(Source data)
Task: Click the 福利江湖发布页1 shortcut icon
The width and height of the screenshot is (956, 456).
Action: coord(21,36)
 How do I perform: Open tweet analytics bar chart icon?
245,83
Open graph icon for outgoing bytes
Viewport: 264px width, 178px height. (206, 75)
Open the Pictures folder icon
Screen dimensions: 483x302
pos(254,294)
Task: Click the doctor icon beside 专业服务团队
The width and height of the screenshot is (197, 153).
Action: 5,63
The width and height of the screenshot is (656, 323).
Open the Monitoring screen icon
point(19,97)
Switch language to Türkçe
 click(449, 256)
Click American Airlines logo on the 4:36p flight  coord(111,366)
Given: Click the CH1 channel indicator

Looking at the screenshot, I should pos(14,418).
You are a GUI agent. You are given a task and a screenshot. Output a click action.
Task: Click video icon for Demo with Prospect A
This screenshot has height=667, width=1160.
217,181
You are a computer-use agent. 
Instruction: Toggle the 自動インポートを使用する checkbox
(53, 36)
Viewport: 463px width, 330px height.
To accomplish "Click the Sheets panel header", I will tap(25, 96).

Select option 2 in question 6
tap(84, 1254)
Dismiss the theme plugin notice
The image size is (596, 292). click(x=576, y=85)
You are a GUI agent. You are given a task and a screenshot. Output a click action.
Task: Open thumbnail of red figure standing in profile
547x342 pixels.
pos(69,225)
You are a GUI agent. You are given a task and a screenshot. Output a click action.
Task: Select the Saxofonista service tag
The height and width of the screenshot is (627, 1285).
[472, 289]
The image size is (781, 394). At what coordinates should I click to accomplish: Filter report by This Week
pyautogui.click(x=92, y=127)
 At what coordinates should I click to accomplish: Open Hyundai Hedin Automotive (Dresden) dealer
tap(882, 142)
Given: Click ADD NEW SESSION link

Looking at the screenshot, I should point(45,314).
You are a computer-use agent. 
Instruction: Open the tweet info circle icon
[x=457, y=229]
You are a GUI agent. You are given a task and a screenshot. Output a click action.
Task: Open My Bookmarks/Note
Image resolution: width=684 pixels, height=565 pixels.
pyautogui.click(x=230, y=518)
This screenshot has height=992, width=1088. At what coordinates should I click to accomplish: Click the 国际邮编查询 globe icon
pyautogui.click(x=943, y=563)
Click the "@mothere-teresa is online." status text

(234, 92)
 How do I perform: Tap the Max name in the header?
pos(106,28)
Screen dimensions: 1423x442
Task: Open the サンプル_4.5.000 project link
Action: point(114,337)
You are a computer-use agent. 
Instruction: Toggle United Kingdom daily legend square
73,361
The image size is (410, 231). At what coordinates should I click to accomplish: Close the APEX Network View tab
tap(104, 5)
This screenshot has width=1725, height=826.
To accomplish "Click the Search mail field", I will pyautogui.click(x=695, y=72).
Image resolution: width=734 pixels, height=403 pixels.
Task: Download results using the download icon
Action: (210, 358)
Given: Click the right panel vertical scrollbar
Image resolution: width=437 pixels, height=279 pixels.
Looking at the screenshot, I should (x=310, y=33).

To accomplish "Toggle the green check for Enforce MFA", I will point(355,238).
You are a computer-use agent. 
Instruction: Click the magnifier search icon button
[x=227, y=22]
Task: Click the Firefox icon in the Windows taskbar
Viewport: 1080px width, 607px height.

## Exercise instructions
Taking the records from the top, repeat each line exactly until you have repeated the line that contains "Task: Click the doctor icon beside 专业服务团队".

## Your response
Task: Click the 福利江湖发布页1 shortcut icon
The width and height of the screenshot is (956, 456).
Action: coord(21,36)
 How do I perform: Open tweet analytics bar chart icon?
245,83
Open graph icon for outgoing bytes
Viewport: 264px width, 178px height. (206, 75)
Open the Pictures folder icon
Screen dimensions: 483x302
pos(254,294)
Task: Click the doctor icon beside 专业服务团队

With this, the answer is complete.